Le tue istruzioni: Riporta l'elenco seguente come lista JSON di stringhe, una stringa per ciascuna riga, tralasciando le righe vuote.

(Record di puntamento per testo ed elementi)

---

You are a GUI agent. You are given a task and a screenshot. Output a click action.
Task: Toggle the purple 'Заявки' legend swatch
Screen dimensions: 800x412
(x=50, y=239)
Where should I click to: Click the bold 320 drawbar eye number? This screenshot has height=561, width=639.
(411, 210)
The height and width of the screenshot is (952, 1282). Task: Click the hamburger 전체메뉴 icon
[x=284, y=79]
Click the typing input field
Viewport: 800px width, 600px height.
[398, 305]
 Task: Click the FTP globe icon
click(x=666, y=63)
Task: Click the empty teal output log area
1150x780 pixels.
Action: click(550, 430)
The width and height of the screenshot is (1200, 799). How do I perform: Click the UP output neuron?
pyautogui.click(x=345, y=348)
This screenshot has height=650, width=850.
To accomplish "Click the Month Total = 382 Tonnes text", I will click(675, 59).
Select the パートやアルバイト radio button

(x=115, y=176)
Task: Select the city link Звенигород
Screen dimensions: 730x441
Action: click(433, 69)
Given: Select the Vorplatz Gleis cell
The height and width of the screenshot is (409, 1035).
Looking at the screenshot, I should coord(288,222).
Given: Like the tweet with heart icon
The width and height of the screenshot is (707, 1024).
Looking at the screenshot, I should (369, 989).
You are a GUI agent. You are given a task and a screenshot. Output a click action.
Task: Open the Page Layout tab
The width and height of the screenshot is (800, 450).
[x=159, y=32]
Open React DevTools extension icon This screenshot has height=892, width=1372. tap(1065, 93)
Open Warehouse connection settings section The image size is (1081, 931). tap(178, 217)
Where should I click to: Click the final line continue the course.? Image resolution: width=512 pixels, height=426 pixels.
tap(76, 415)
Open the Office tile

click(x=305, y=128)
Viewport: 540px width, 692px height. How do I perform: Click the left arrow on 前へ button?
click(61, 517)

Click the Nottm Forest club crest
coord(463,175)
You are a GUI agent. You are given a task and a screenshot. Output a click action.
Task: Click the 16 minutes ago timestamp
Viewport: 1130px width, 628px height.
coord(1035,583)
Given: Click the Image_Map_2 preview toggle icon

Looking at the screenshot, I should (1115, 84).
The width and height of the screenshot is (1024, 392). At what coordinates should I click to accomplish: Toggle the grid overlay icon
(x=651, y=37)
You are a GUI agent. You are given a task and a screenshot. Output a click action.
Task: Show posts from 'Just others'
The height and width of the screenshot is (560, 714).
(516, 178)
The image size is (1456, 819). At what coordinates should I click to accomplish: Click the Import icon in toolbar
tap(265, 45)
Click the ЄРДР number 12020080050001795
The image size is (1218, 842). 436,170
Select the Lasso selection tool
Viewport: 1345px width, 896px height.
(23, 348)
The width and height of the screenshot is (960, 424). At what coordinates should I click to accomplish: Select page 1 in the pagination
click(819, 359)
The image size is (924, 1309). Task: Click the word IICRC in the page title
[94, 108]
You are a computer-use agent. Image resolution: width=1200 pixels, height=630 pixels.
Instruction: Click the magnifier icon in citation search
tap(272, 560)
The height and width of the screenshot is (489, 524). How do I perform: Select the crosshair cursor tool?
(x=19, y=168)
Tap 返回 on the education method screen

---

Risposta corretta:
[
  "You are a GUI agent. You are given a task and a screenshot. Output a click action.",
  "Task: Toggle the purple 'Заявки' legend swatch",
  "Screen dimensions: 800x412",
  "(x=50, y=239)",
  "Where should I click to: Click the bold 320 drawbar eye number? This screenshot has height=561, width=639.",
  "(411, 210)",
  "The height and width of the screenshot is (952, 1282). Task: Click the hamburger 전체메뉴 icon",
  "[x=284, y=79]",
  "Click the typing input field",
  "Viewport: 800px width, 600px height.",
  "[398, 305]",
  " Task: Click the FTP globe icon",
  "click(x=666, y=63)",
  "Task: Click the empty teal output log area",
  "1150x780 pixels.",
  "Action: click(550, 430)",
  "The width and height of the screenshot is (1200, 799). How do I perform: Click the UP output neuron?",
  "pyautogui.click(x=345, y=348)",
  "This screenshot has height=650, width=850.",
  "To accomplish \"Click the Month Total = 382 Tonnes text\", I will click(675, 59).",
  "Select the パートやアルバイト radio button",
  "(x=115, y=176)",
  "Task: Select the city link Звенигород",
  "Screen dimensions: 730x441",
  "Action: click(433, 69)",
  "Given: Select the Vorplatz Gleis cell",
  "The height and width of the screenshot is (409, 1035).",
  "Looking at the screenshot, I should coord(288,222).",
  "Given: Like the tweet with heart icon",
  "The width and height of the screenshot is (707, 1024).",
  "Looking at the screenshot, I should (369, 989).",
  "You are a GUI agent. You are given a task and a screenshot. Output a click action.",
  "Task: Open the Page Layout tab",
  "The width and height of the screenshot is (800, 450).",
  "[x=159, y=32]",
  "Open React DevTools extension icon This screenshot has height=892, width=1372. tap(1065, 93)",
  "Open Warehouse connection settings section The image size is (1081, 931). tap(178, 217)",
  "Where should I click to: Click the final line continue the course.? Image resolution: width=512 pixels, height=426 pixels.",
  "tap(76, 415)",
  "Open the Office tile",
  "click(x=305, y=128)",
  "Viewport: 540px width, 692px height. How do I perform: Click the left arrow on 前へ button?",
  "click(61, 517)",
  "Click the Nottm Forest club crest",
  "coord(463,175)",
  "You are a GUI agent. You are given a task and a screenshot. Output a click action.",
  "Task: Click the 16 minutes ago timestamp",
  "Viewport: 1130px width, 628px height.",
  "coord(1035,583)",
  "Given: Click the Image_Map_2 preview toggle icon",
  "Looking at the screenshot, I should (1115, 84).",
  "The width and height of the screenshot is (1024, 392). At what coordinates should I click to accomplish: Toggle the grid overlay icon",
  "(x=651, y=37)",
  "You are a GUI agent. You are given a task and a screenshot. Output a click action.",
  "Task: Show posts from 'Just others'",
  "The height and width of the screenshot is (560, 714).",
  "(516, 178)",
  "The image size is (1456, 819). At what coordinates should I click to accomplish: Click the Import icon in toolbar",
  "tap(265, 45)",
  "Click the ЄРДР number 12020080050001795",
  "The image size is (1218, 842). 436,170",
  "Select the Lasso selection tool",
  "Viewport: 1345px width, 896px height.",
  "(23, 348)",
  "The width and height of the screenshot is (960, 424). At what coordinates should I click to accomplish: Select page 1 in the pagination",
  "click(819, 359)",
  "The image size is (924, 1309). Task: Click the word IICRC in the page title",
  "[94, 108]",
  "You are a computer-use agent. Image resolution: width=1200 pixels, height=630 pixels.",
  "Instruction: Click the magnifier icon in citation search",
  "tap(272, 560)",
  "The height and width of the screenshot is (489, 524). How do I perform: Select the crosshair cursor tool?",
  "(x=19, y=168)",
  "Tap 返回 on the education method screen"
]